One of the global research trends is the attempt to limit the absorption of toxins from the gastrointestinal tract of animals using preparations consisting of probiotic lactic acid bacteria strains. A 2019 World Journal of Microbiology and Biotechnology review by Fabiszewska and colleagues describes 55% reduction in mycotoxin reported in the gastrointestinal tract of chickens receiving probiotic (El-Nezami et al. 2000) and 80% reduction in mycotoxin following fermentation of contaminated meadow plants with the participation of the bacterial inoculant (Zielińska et al. 2014). The beneficial effect of bacteria is explained by increasing the amount of enzymes in food, which facilitates digestion and chelating of mycotoxins (El-Nezami et al. 2006, Luz et al. 2018). These findings showcase the detoxification potential of beneficial microbial products and the outlook of these findings being increasingly translated to detoxification of miticide and pesticide accumulation affecting honey bee colonies
In-hive variation of the gut microbial composition of honey bee larvae and pupae from the same oviposition time
The mechanisms which adult honey bees share food via mouth parts (trophallaxis) results in a uniform microbial gut composition. Variations in hive gut composition can therefore illustrate changes in colony health. The microbial community in developing honey bee larvae varies greatly from that of an adult worker. Research findings pertaining to the gut microbial composition of honey bee larvae and pupae are inconsistent. Results from a recent study suggest that variation exists between individual larvae and pupae. Gammaproteobacteria were the most abundant in 30% of samples, while in other samples Firmicutes bacteria presented at the highest levels prior to larval defecation, then decreased by nearly half in favor of Gammaproteobacteria (Figure 2). Understanding the nuances in honey bee larvae and pupae gut communities represents an opportunity for probiotic supplementation to be used as a treatment option for destructive brood diseases.

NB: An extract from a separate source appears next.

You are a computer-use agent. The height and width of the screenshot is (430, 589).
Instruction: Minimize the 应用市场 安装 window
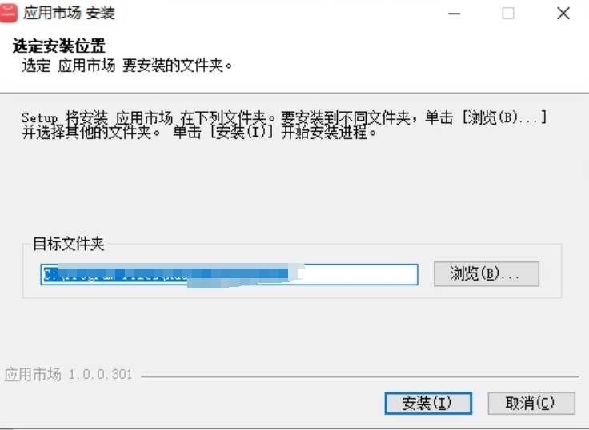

Honey bees rely on the inclusive behavioral immune system (BIS) as a first line of defense against pathogens. Individually, honey bees are unable to fight off disease entering the hive and therefore must always act altruistically to promote their longevity and survival as a colony. Honey bees use a variety of mechanisms like thermoregulation to modulate the hive temperature outside of range suitable for pathogen proliferation. The ability for healthy individuals to identify the diseased is also a component of BIS that suggests diseased individuals emit chemical signals to deter healthy individuals from becoming compromised. This can be seen in the case of brood disease. Hive hygienic behavior is imperative to managing disease. Infected brood can be identified by workers through the cappings and be eliminated from the hive to prevent the disease from spreading. Altrustic interactions as part of the BIS in social species like honey bees therefore plays an important role in individual and group fitness.